What the task requires: Show every line of the data below that includes the word "agent".

Extracted material:
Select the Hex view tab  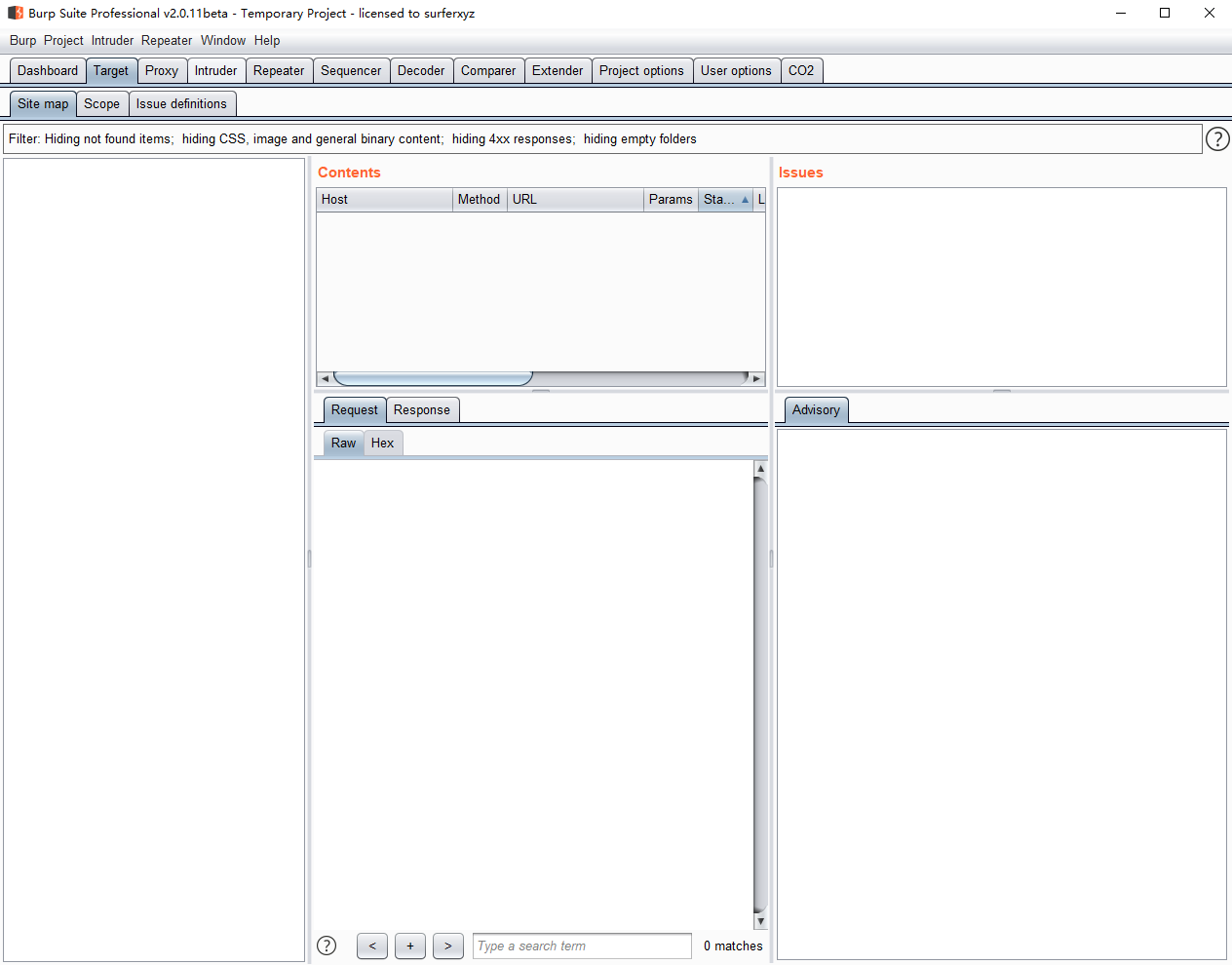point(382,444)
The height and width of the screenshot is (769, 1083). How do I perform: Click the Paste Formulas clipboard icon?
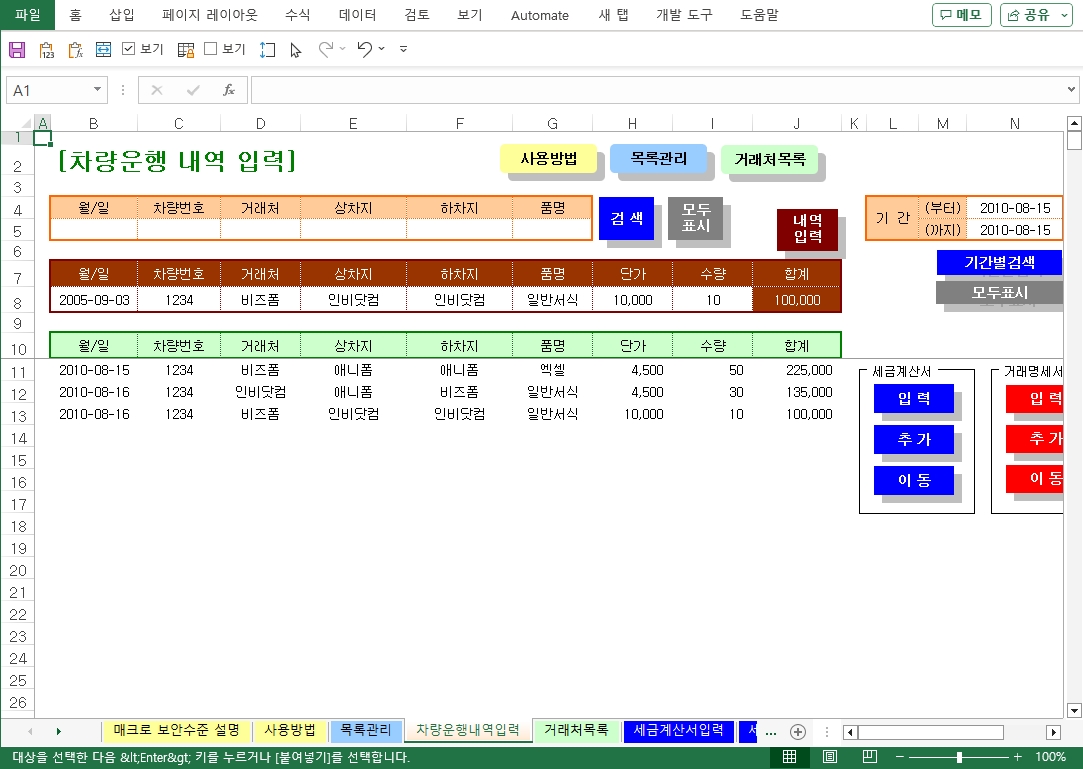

...

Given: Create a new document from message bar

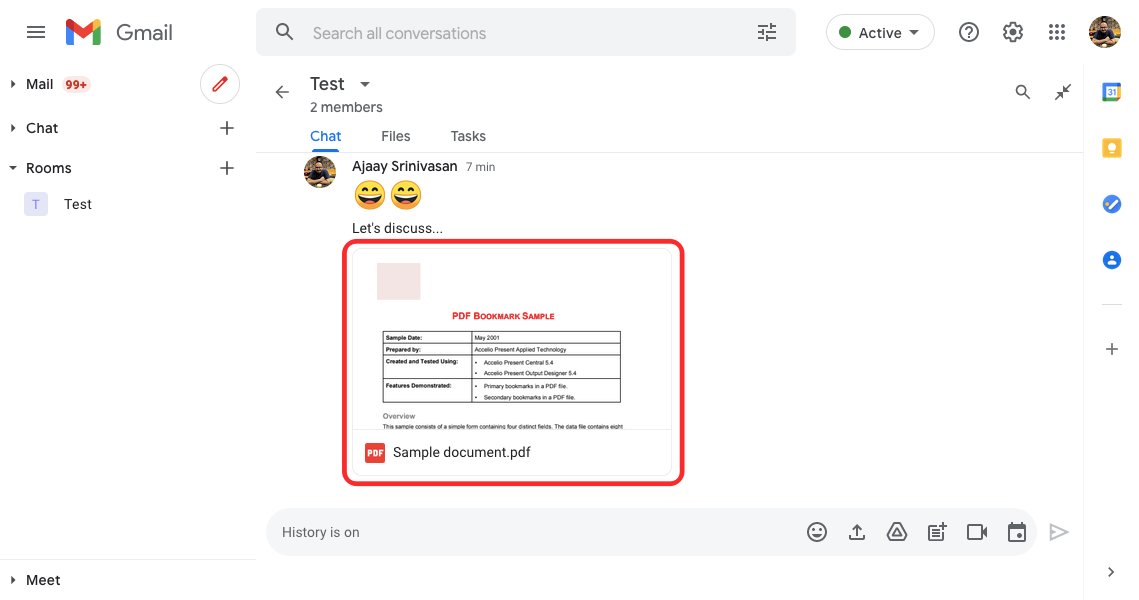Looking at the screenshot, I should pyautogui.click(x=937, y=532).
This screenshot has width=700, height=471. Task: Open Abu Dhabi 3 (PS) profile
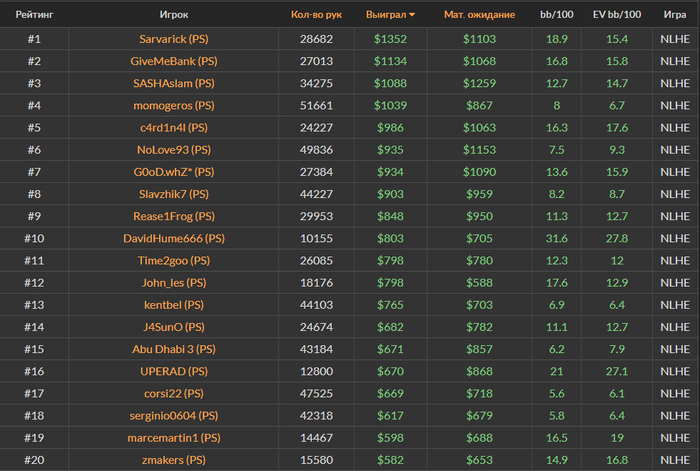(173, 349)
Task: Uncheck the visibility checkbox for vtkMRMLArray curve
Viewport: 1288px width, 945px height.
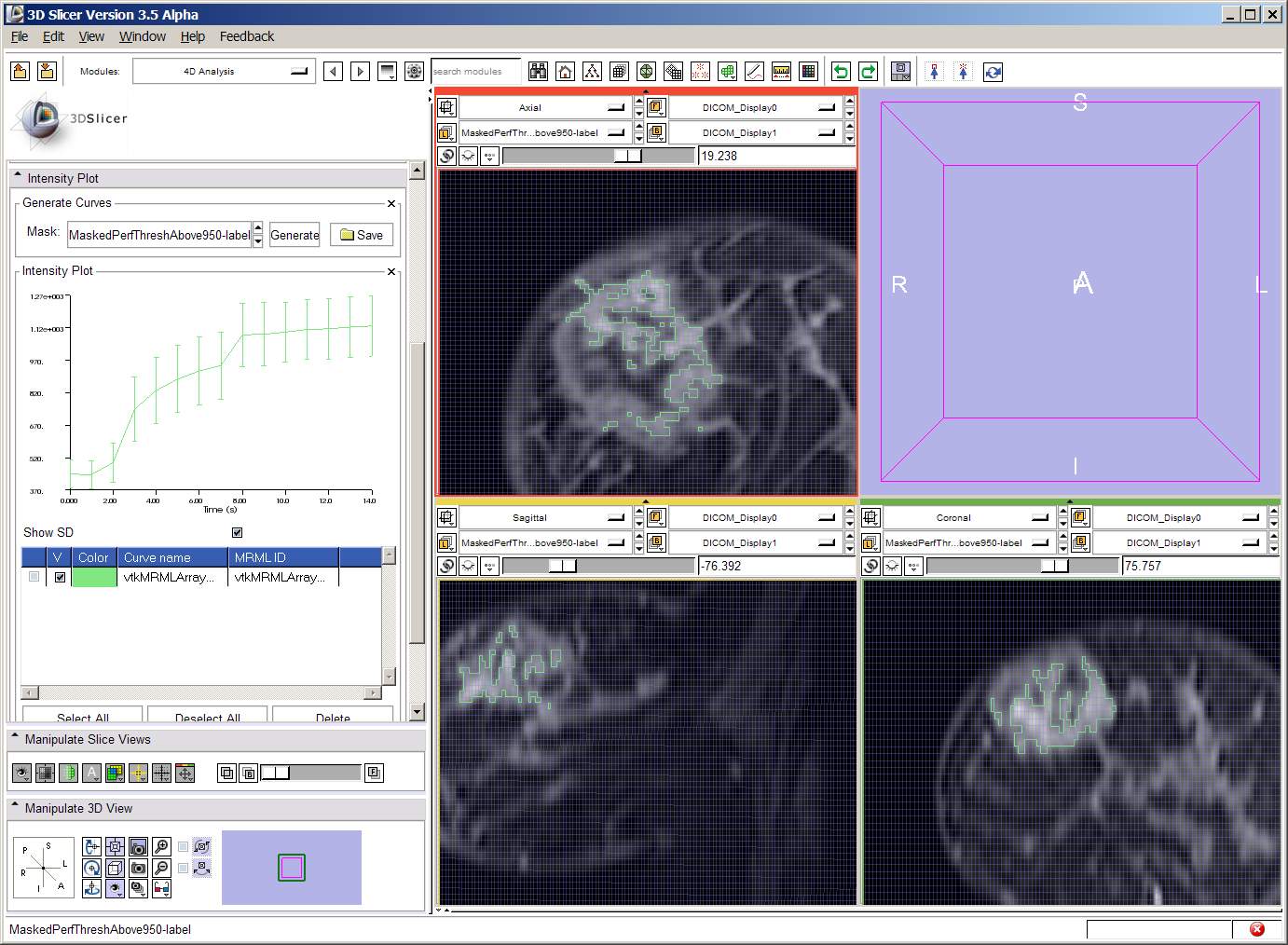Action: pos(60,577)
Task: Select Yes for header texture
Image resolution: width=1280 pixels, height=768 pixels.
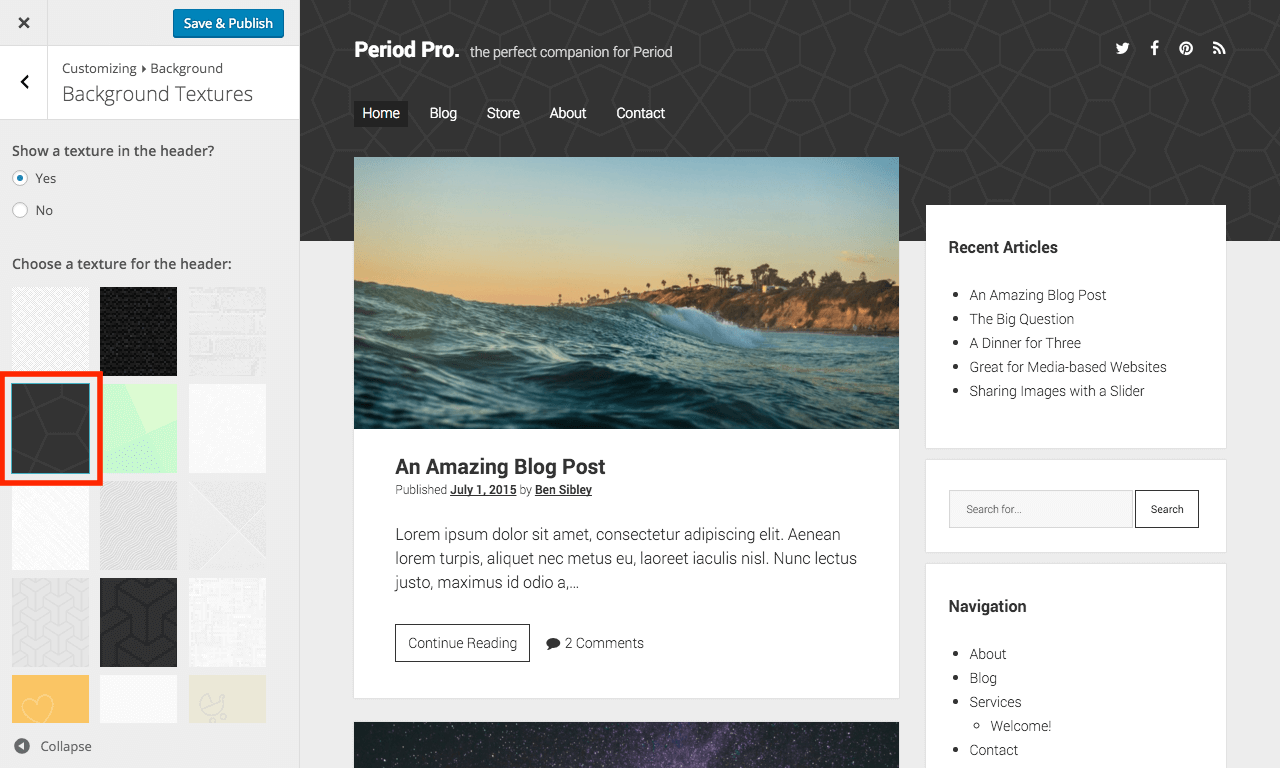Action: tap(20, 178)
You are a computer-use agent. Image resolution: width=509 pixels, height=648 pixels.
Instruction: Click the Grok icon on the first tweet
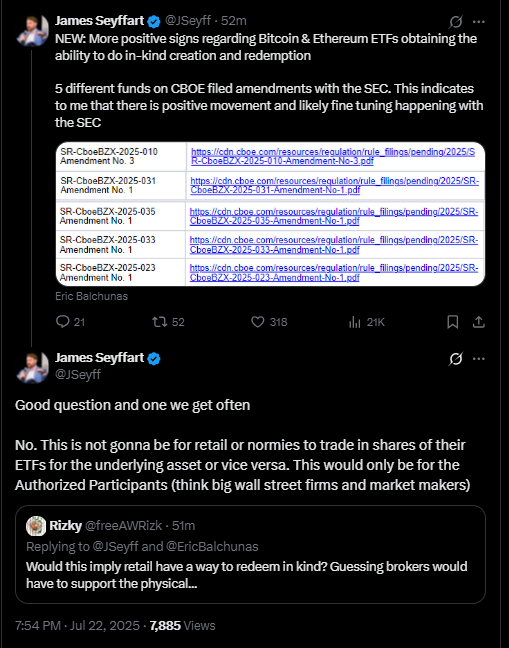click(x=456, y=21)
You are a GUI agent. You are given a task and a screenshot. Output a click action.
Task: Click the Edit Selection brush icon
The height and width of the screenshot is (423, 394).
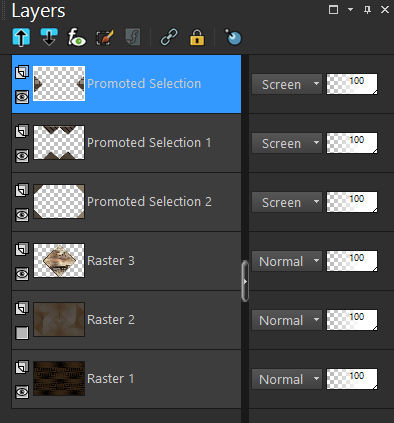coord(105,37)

Solution to the exercise:
You are a computer-use agent. Image resolution: width=509 pixels, height=648 pixels.
You are a GUI agent. You are given a task and a screenshot. Output a click action.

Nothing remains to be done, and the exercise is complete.